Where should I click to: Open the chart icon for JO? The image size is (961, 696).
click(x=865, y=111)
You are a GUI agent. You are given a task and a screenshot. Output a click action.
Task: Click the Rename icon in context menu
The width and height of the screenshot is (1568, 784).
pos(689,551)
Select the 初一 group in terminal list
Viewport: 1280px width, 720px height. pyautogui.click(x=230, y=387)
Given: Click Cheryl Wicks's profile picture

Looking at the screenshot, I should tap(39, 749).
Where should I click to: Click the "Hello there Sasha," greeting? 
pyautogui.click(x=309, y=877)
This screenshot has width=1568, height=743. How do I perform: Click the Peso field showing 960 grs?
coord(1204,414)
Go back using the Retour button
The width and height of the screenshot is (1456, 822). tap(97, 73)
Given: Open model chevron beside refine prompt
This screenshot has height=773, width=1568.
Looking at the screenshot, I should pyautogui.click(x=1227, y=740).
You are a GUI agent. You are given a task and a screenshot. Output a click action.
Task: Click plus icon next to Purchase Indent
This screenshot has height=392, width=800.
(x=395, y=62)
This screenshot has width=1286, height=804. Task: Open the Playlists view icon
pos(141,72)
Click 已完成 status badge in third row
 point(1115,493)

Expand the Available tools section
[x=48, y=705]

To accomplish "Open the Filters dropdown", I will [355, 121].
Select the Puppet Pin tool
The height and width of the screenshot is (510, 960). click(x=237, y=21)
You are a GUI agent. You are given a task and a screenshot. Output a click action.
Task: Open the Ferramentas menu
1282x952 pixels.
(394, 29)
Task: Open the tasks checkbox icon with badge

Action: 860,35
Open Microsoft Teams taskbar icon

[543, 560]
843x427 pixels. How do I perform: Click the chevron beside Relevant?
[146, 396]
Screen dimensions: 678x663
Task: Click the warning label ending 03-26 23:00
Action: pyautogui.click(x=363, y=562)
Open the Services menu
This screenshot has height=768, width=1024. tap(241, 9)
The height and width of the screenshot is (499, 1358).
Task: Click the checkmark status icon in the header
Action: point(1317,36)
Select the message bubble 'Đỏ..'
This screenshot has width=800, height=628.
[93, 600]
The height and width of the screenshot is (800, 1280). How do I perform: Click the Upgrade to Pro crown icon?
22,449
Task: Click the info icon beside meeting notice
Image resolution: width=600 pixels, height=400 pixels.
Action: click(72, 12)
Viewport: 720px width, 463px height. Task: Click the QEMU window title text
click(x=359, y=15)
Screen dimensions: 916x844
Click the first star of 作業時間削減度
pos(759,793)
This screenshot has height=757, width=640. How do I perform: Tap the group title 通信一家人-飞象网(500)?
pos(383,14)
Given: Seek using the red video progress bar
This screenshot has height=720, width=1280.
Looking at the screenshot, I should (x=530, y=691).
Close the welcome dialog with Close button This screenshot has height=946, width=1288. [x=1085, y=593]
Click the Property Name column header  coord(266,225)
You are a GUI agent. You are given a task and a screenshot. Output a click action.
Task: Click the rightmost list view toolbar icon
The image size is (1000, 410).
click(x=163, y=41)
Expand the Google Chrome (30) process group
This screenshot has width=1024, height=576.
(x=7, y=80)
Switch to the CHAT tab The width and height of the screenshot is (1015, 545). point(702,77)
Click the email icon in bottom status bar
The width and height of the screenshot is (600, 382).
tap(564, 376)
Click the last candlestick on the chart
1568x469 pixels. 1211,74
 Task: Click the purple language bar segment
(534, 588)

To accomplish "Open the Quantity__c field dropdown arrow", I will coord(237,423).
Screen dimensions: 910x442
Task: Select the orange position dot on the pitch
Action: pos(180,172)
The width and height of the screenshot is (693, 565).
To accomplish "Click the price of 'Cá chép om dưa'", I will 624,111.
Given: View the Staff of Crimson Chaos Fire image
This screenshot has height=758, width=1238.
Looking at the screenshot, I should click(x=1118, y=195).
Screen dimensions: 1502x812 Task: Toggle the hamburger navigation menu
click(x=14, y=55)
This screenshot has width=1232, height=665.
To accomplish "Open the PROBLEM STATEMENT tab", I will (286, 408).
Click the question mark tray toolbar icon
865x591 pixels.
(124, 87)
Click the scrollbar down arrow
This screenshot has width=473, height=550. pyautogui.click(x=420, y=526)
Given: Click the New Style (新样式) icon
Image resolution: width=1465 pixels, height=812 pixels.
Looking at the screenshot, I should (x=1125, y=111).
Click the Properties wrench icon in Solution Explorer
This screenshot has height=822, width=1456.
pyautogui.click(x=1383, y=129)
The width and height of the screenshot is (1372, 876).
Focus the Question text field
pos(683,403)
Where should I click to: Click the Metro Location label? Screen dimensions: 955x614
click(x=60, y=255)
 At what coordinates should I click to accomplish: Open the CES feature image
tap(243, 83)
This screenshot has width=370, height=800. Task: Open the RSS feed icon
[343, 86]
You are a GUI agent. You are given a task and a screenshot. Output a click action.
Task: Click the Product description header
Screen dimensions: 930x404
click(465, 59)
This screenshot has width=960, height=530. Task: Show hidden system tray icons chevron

# # # # #

■ EXERCISE BRIEF: Please locate each line above that contains the word "header" and copy those lines, treating uppercase and lowercase as different.

■ EXERCISE RESPONSE:
Task: Click the checkmark status icon in the header
Click the Property Name column header  coord(266,225)
Task: Click the Product description header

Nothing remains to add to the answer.